Dit verhaal speelt zich af in de tachtigjarige oorlog toen de stad Groningen voor Spanje had gekozen en bevoorraad werd vanuit Duitsland. De bevoorradingsweg liep vanuit Duitsland over een zandrug door het uitgestrekte en vrijwel ontoegankelijke hoogveengebied het Bourtanger Moor richting de stad Groningen. Om deze bevoorradingsweg te blokkeren legde Diderick van Sonoy in 1580 in opdracht van Willem van Oranje een vesting aan, Bourtange.
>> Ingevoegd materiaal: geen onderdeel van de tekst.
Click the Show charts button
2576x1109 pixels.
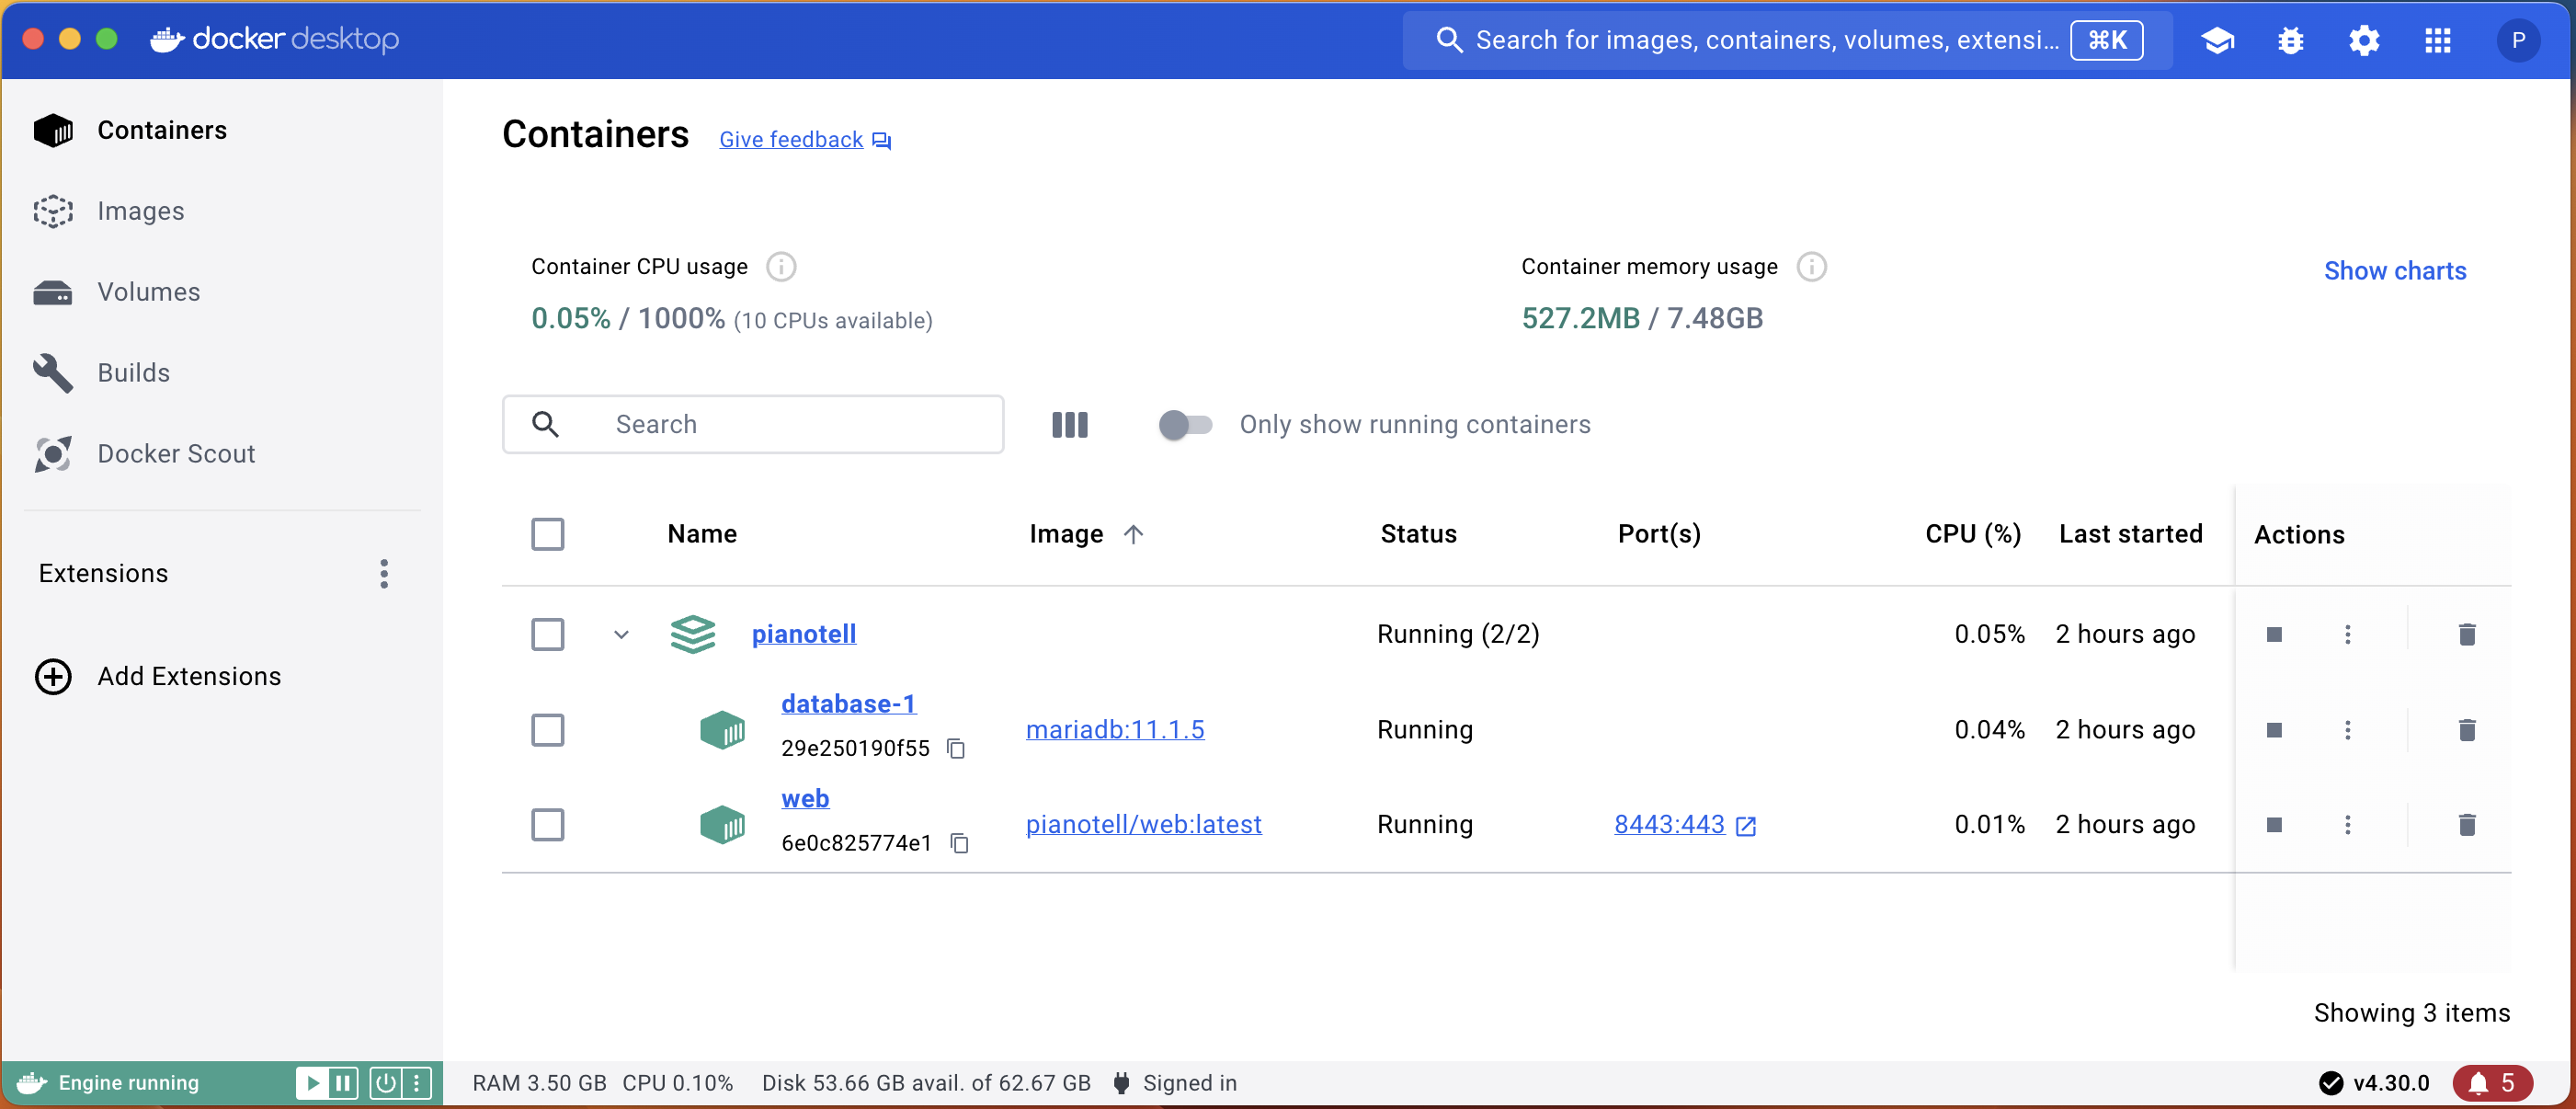[x=2394, y=270]
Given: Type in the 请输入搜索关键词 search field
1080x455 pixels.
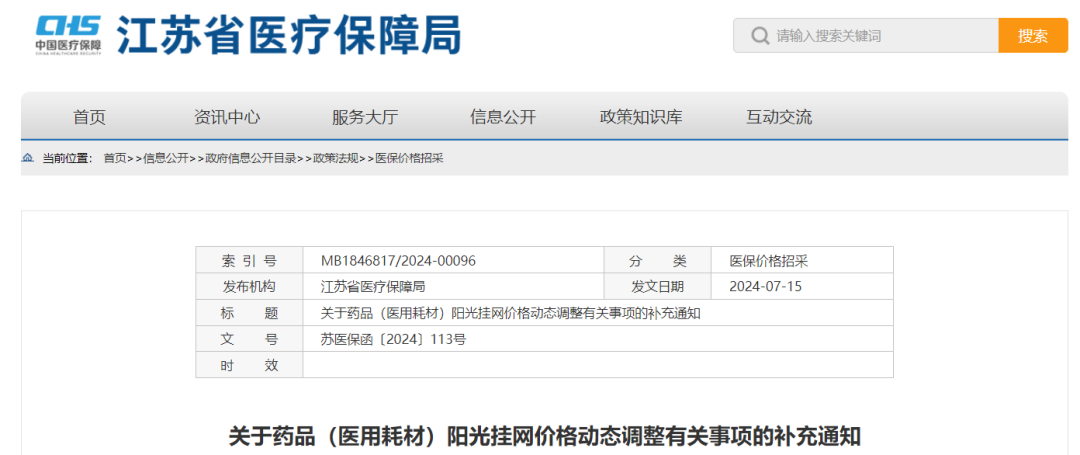Looking at the screenshot, I should click(x=880, y=36).
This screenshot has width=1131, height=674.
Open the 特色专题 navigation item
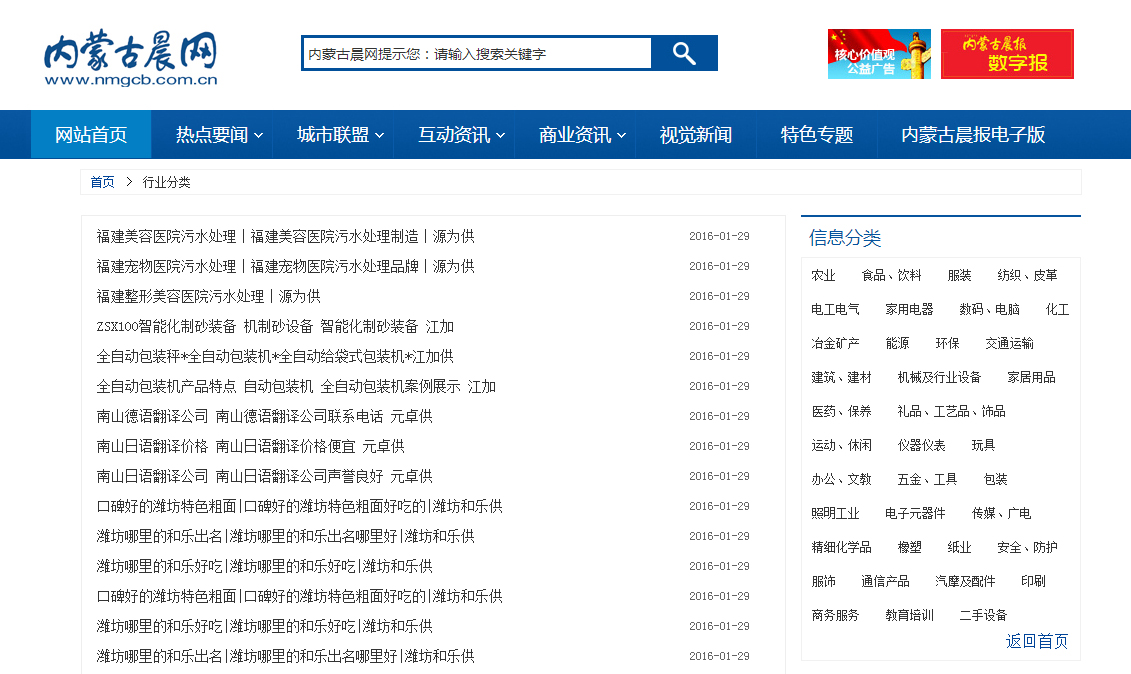tap(817, 135)
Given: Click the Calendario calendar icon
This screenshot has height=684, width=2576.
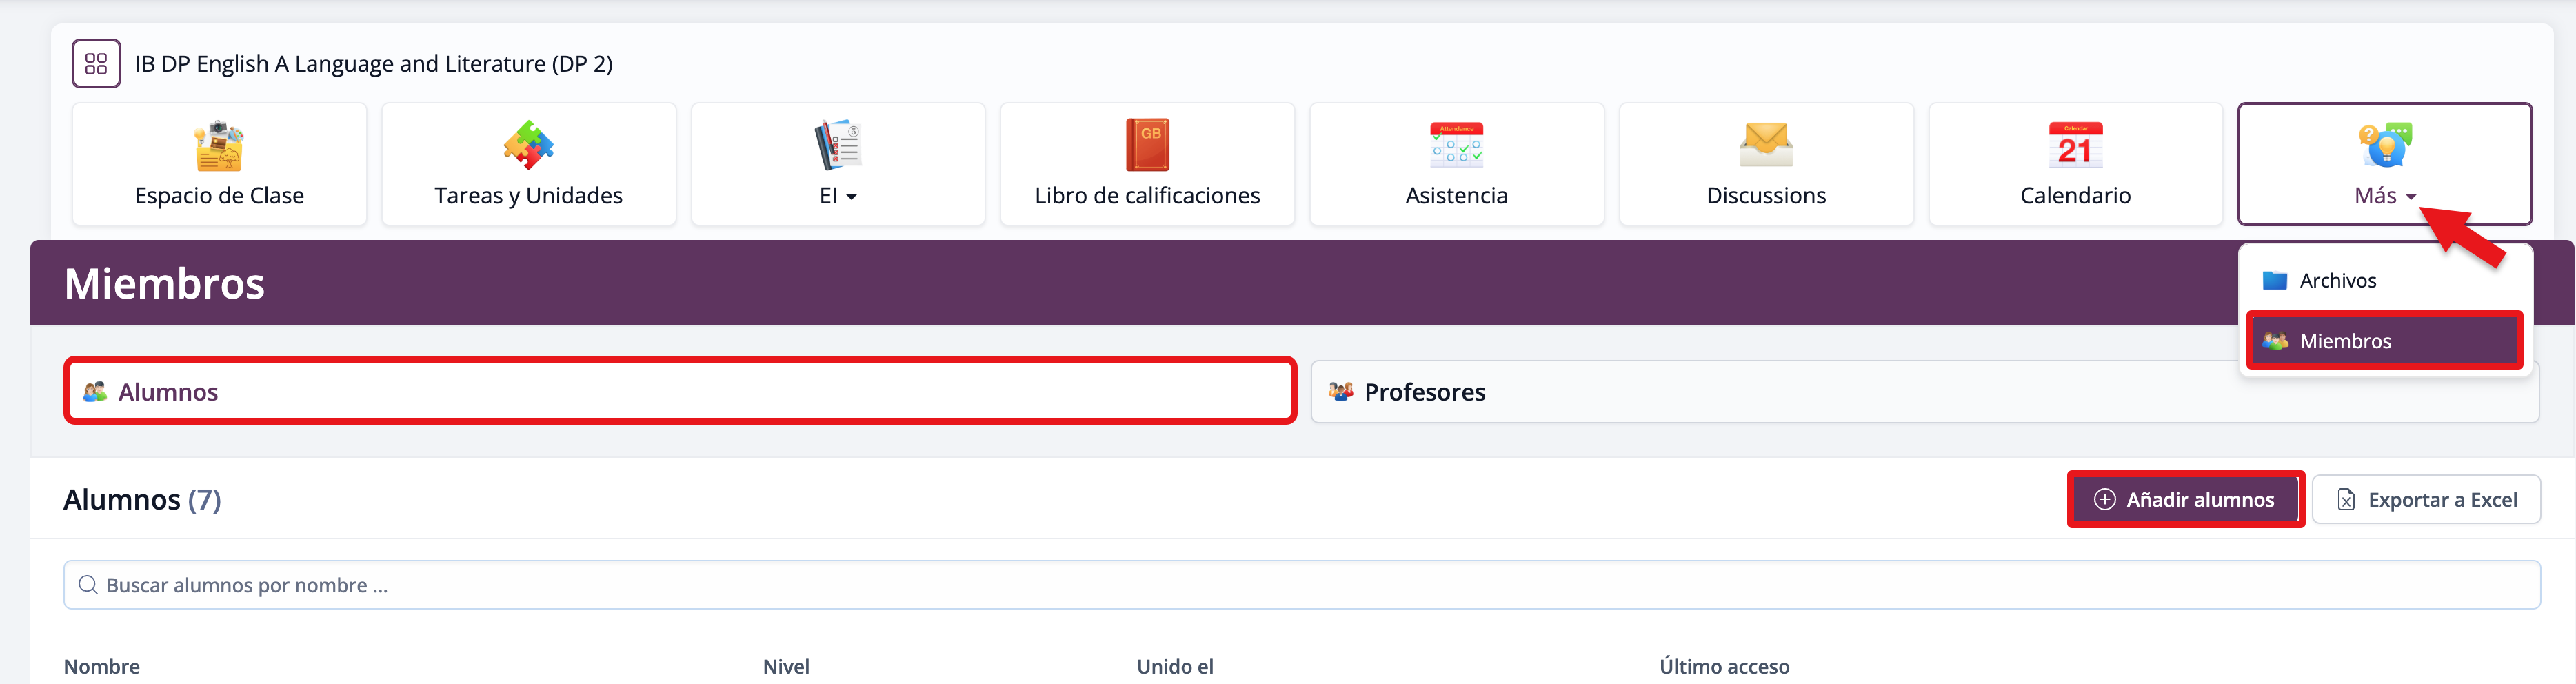Looking at the screenshot, I should 2075,146.
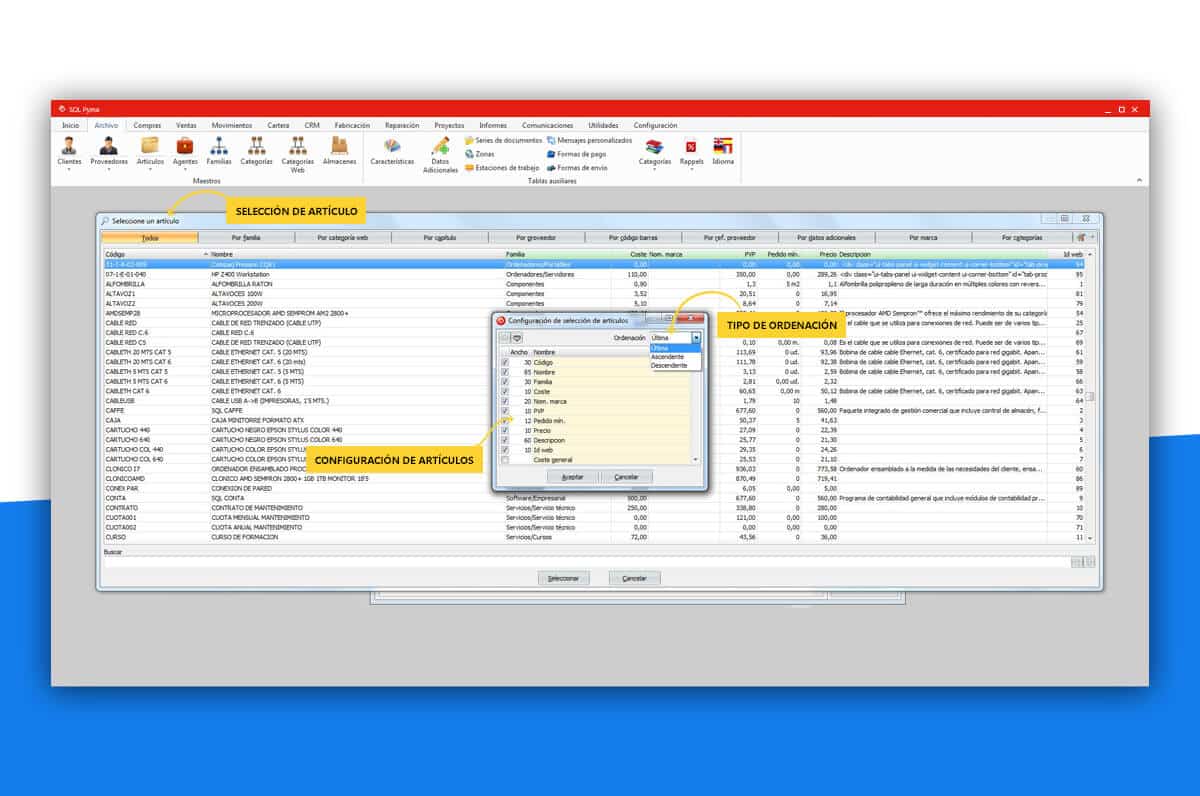Toggle the Precio column checkbox
1200x796 pixels.
tap(505, 430)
De vesting Bourtange werd in de loop der jaren steeds verder uitgebouwd. In 1594 werden de Spanjaarden verslagen en de stad Groningen heroverd. Het klooster in Ter Apel ontstond in de dertiende eeuw als voorwerk en werd in 1465 een klooster van de orde van het Heilige Kruis. Voor de bewoners van het klooster in Ter Apel, de kruisheren, was de aanleg van de vesting in Bourtange slecht nieuws. Willem van Oranje en zijn opvolger Willem Lodewijk van Nassau kozen immers voor de reformatie (hervorming). In 1593 veroverde Willem Lodewijk van Nassau het gebied Westerwolde en werd het klooster gesloten.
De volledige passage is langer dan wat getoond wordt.